Winter Socks

Like most people, your sock drawer is probably crowded full of a wide variety of styles and colors of cotton socks. And a quality winter sock is nowhere to be found except for perhaps lost somewhere in your basement among old and rusting ski gear.

This is most unfortunate since wearing cotton socks in winter weather, particularly if you engage in strenuous activities, is a recipe for cold feet and frostbitten toes regardless of how fancy your winter boot might be. The reason? Simple. Wearing cotton socks during winter weather has the real potential to make your foot colder than if you wore no sock at all. How is this so?

Cotton Socks - Just Say No

The reason cotton socks are absolutely terrible choices for winter weather is because they have little insulation value and because they absorb and hold moisture. Worse yet, once a cotton sock is wet, it loses all insulation value. Even worse, a wet cotton sock then begins to coat your foot with a nice film of perspiration (which is water, remember?).

The end result of wearing cotton socks during the winter is that as your foot perspires the sock absorbs the moisture and then holds it, thereby coating your foot with a slick film of water while losing all insulation value in the process. And since a wet foot is a recipe for a cold foot, only if you really enjoy cold, wet, slimy feet should you ever consider wearing a cotton sock when engaging in outdoor winter activities.

Importance of Winter Socks

Because of the nasty effects of wearing cotton socks during the winter, if you spend much time outdoors in winter weather or participate in strenuous activities, a quality winter sock should be worn. The importance of wearing the right sock in winter weather cannot be understated. Wearing the latest, greatest and most expensive winter boot will do little to combat cold feet if you are wearing cotton socks.

A SmartWool Sock - Your Foot's Best Friend (read review)

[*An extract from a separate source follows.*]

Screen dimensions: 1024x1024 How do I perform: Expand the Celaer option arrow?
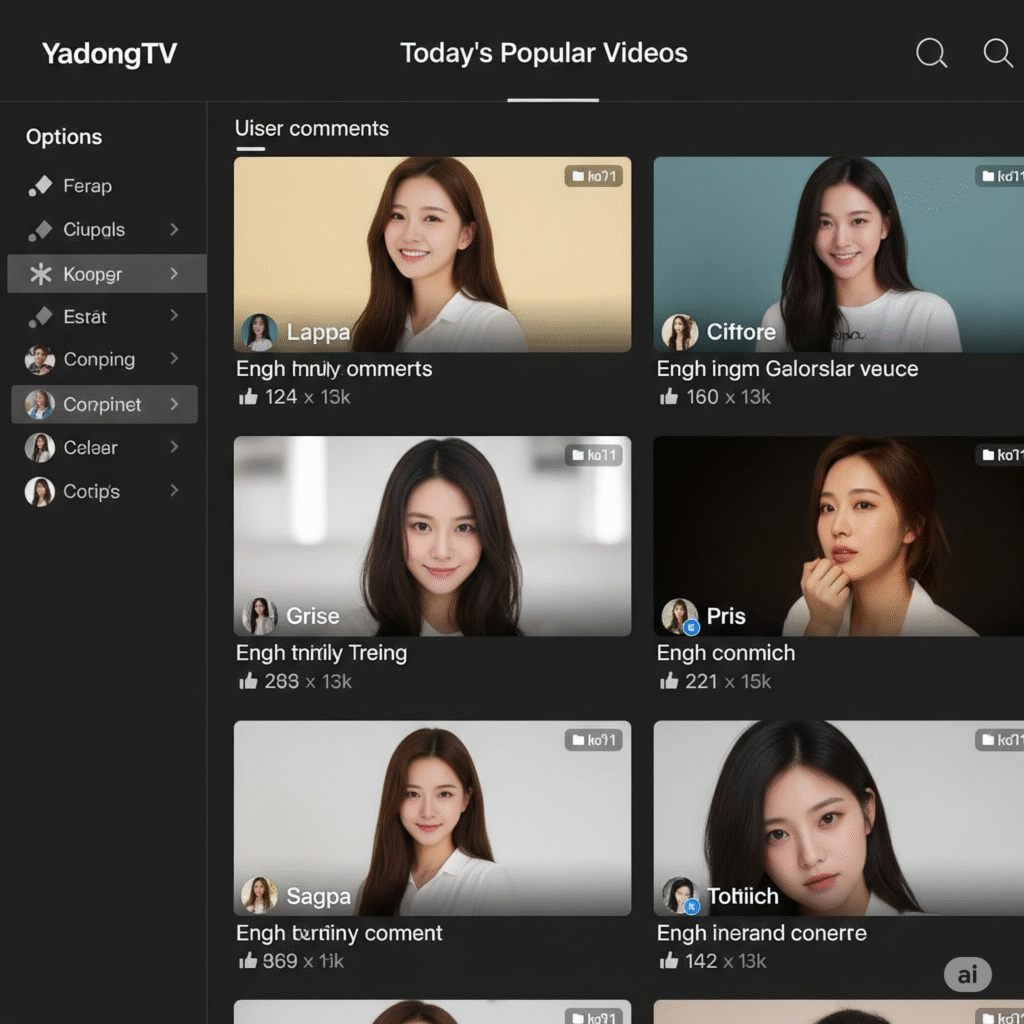point(174,447)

Winter socks aren’t just for outdoor use, either. If you suffer from cold feet while just sitting at home, as many people do, take a look at the socks you wear. If they are made from cotton, regardless of how thick or stylish they might be, you might as well be sitting around barefoot as the sock is potentially doing more harm than good.

So, what do you wear for a sock during the winter? Why, a dedicated winter sock of course. For cold weather, a sock made of wool, IsoWool, shearling, fleece and similar type synthetic materials must be used. The reason these types socks are excellent for winter wear is because if the socks get wet (due to excessive perspiration from the foot), the socks themselves do not lose their insulating properties. Additionally, the various styles of synthetic socks are also generally far thicker than a standard thin cotton sock, allowing the sock to absorb far more moisture. Moreover, and one of the neatest features of these types of socks, is that dry themselves out by simply being worn. The body heat of a person can actually dry out these types of socks.

Remember, in cold weather, particularly if you engage in strenuous activities, avoid any socks that has any cotton content in it. Your foot will be thankful to you for it.

Want a quick recommendation on a winter sock? Smartwool socks are my favorite choice, by far, in the mysterious world of winter socks. Read the review of Smartwool Socks for additional information. But there's nothing wrong with Wigwam socks or Thorlos, either (I just prefer the super-soft and snuggly feeling found in Smartwool).

The Sock Liner

The sock liner is probably the most forgotten about asset in keeping your feet dry, and thus warm, in cold weather. A sock liner pulls double duty, both by adding in a bit extra insulation value and, far more importantly, by transferring perspiration from the foot directly to the sock that the person wears. In essence, a sock liner takes the water off your foot and moves it to the sock, with the sock liner itself remaining perfectly dry (due to the construction of these types of socks). Because of this transfer of moisture, your feet remain perfectly dry (even during periods of great exertion), thus greatly increasing the probability of keeping your feet warm.

Thus, if you spend lots of time doing strenuous activities during the winter months, consider investing in a few pairs of sock liners. You'll be amazed at how effective these thin little socks are in keeping your foot dry and warm.

Sock liners, being the forgotten step-child that they are, aren’t the easiest to find anymore. When wool socks were popular, sock liners were more easily found since people often used them to protect against that “itchy, scratchy feeling” that wool socks caused. But with the arrival of more comfortable socks, sock liners have sort of gone out of style.

However, three online retailers do consistently sell various types of sock liners. You can find sock liners at Amazon, Backcountry.Com and REI. Amazon tends to have the widest variety of sock liners, Backcountry.Com sells the most “technical” liner socks (mainly meant for skiing and winter hiking), while REI sells a mix of both.